April 17, 2024 1:25pm - April 17, 2024 1:45pm

Speaker: Katrina Alger (US Geological Survey)


The USGS has long been synonymous with delivering accurate and reliable observed water data through its extensive national networks of stream gages and hydrologic experts. The bureau has no management authority and instead partners with a wide variety of federal, state, and local partners to provide objective scientific research in the service of action. As a result, much of the data delivered by the Water Enterprise must be decision-agnostic, and yet the expectation is that its primary use will be in decision-making at multiple scales.

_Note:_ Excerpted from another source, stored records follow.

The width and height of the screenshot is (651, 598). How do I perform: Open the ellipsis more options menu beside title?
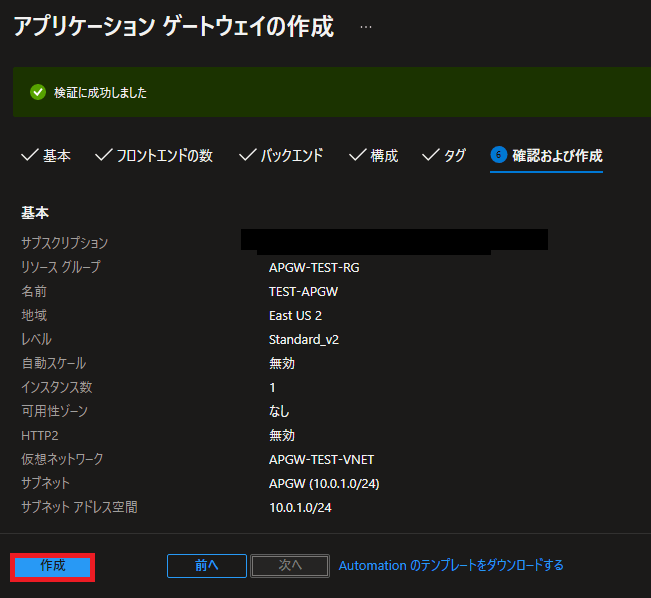tap(366, 27)
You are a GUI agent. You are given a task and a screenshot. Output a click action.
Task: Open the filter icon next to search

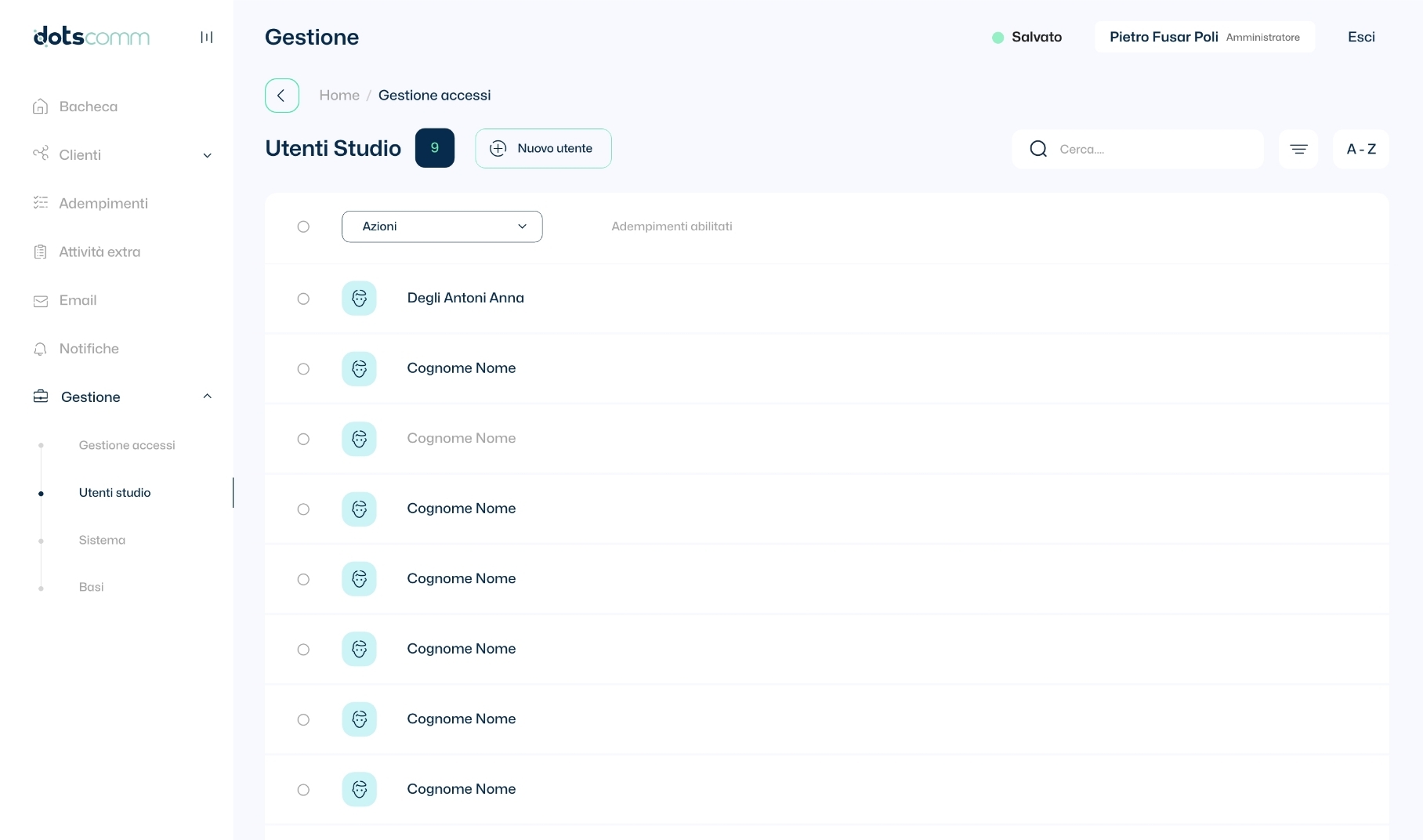(x=1298, y=149)
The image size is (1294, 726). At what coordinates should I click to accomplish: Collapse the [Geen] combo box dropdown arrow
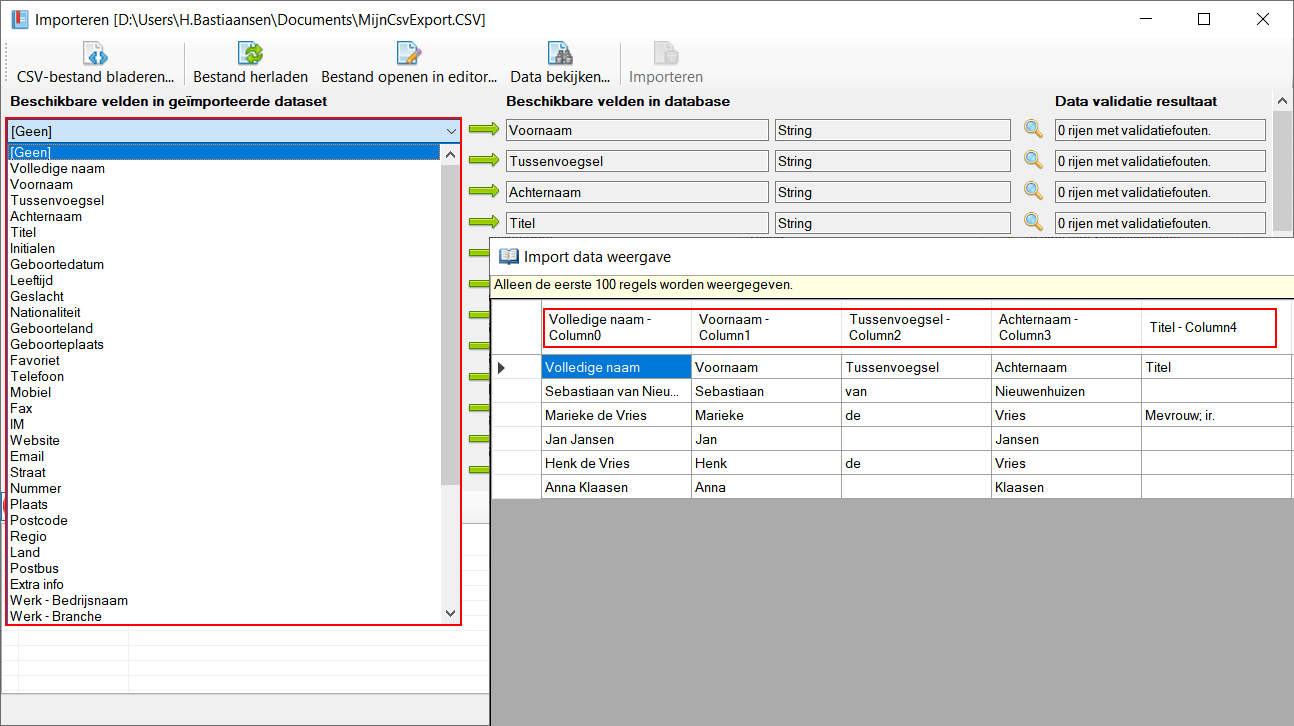pyautogui.click(x=450, y=131)
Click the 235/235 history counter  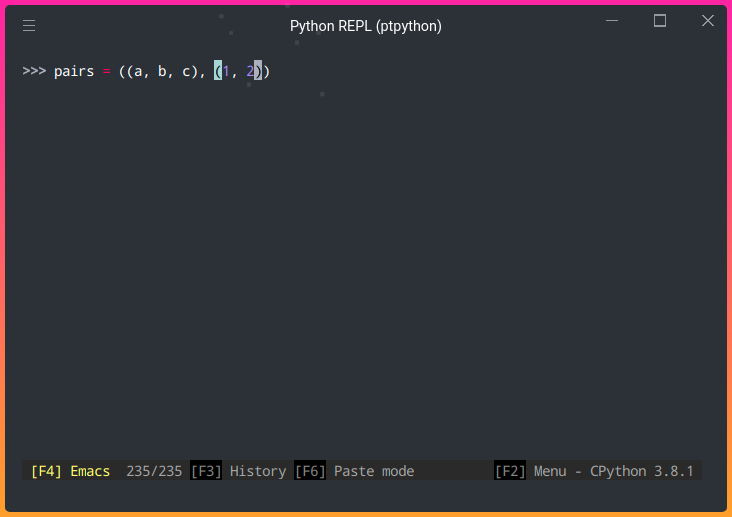154,471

Congressional directives from the 2009 SECURE Water Act, combined with methodological and computational advancements, have driven USGS to expand water data delivery beyond gage measurements by providing modeled assessments of water availability for human and ecological needs, now and into the future. While some models are process-based, an increasing number are data-driven and use machine learning (ML) techniques to predict and forecast variety of metrics related to water quality, quantity, and use. Compared to point observations, models have the advantage of providing data that is spatially continuous by interpolating between observations, and can be used to understand trends and forecast future conditions. However, models constructed outside of a specific decision context can be challenging to use and interpret due to embedded assumptions or limitations of training datasets that are not always made explicit to decision-makers. Reconciling these issues with the tenets of decision quality (DQ) is challenging but imperative as ML methodology advances and becomes increasingly common in the production and delivery of data.

This talk will be both informational and aspirational by providing some examples of how the USGS is using ML models to advance understanding of the complete water cycle, describing how DQ intersects with internal efforts to establish best practices for ML model development, and offering some perspectives on how we can deliver data that empowers decision-makers by informing every link of the DQ chain.